# New performance Model 3 designation found in the latest firmware



## TrevP

An impeccable source provided with me evidence of the new performance Model 3/Y in the latest firmware. Text strings show:

model3_performance_v2
modely_performance_v2

The source in question who's an expert in Tesla drivetrains suggests Tesla may update their motors with carbon over-wrapped rotors similar to the Plaid Model S that would provide increased performance and likely more sustained acceleration above 60mph as most people know those cars tend to peter out quickly to faster speeds above that.

We don't know for sure as this is speculation but I tend to agree with the source that this makes the most sense based on what Tesla has been able to accomplish with the Plaid drivetrain.
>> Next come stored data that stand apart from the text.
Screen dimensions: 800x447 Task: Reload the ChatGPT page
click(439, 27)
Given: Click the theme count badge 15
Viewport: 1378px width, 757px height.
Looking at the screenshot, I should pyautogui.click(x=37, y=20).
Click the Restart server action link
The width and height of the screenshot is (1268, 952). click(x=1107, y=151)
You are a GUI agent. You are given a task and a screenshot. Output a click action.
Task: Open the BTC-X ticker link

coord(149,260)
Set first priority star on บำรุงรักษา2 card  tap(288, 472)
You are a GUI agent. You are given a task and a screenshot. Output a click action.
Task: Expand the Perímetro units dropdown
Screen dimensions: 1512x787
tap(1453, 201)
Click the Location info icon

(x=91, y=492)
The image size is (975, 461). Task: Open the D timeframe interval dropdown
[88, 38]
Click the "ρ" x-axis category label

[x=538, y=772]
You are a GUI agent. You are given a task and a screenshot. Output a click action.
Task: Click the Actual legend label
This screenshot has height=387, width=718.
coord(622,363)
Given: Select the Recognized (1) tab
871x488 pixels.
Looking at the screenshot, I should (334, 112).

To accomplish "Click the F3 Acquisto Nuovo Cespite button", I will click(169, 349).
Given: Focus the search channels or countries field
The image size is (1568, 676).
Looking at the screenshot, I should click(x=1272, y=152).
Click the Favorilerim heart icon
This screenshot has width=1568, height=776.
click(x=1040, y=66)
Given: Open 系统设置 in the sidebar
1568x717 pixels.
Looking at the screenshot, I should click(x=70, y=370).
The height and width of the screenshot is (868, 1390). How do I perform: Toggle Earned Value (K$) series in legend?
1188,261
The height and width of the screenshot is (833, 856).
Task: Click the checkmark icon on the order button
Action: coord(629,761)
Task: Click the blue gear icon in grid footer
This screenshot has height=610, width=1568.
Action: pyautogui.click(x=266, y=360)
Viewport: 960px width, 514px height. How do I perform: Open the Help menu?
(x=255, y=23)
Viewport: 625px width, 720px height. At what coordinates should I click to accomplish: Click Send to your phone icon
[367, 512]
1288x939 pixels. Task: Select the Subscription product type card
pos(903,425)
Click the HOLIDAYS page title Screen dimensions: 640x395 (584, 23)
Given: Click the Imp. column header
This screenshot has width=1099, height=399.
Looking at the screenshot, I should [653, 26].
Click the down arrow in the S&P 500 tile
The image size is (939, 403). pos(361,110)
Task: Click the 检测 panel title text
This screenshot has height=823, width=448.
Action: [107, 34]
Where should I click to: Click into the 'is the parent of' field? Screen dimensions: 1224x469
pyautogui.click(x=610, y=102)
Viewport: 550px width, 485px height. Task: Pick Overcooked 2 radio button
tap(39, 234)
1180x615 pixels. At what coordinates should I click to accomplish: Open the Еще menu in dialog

There's always a possibility of adding a third motor but I think would be be cost prohibitive, wrapping the rotors would be cheaper and offer better performance if amperage could be increased to the inverters.
Time will tell…


----------



## Klaus-rf

Hmmm ...


----------



## JWardell

I'm used to seeing about 30 motor types, but not under this naming convention, which seem closer to chassis type, or performance package type. So sounds like you are in fact on to something.


----------



## Nom

Out of curiosity (and a base of ignorance) … are these firmware insights very good at predicting what will actually come to be? 

I’ve seen some posted about on here but never tracked whether they panned out or not.


----------



## YieldFarmer

Can someone share which file this was found in? Would like to investigate myself a bit.


----------



## GDN

SOOOO - since many of the posts in this thread are not about the topic - I'm wondering:

What kind of speed/boost/off the line increase these motors would give the 3/Y?
How much of a price increase will this put on the 3/Y Performance? 
Will the price increase put it out of reach of most Model 3/Y buyers and place it somewhere between a 3 and an S?
Would this indicate maybe an update to the 3 overall and this motor might be part of that package or what else might they do to the Performance to really separate it from the AWD?


----------



## shareef777

GDN said:


> SOOOO - since many of the posts in this thread are not about the topic - I'm wondering:
> 
> What kind of speed/boost/off the line increase these motors would give the 3/Y?
> How much of a price increase will this put on the 3/Y Performance?
> Will the price increase put it out of reach of most Model 3/Y buyers and place it somewhere between a 3 and an S?
> Would this indicate maybe an update to the 3 overall and this motor might be part of that package or what else might they do to the Performance to really separate it from the AWD?


My guess would be a Model 3/Y Plaid variant with a ~2.5s 0-60 speed. Would sit above the existing Perf model for another $10k.


----------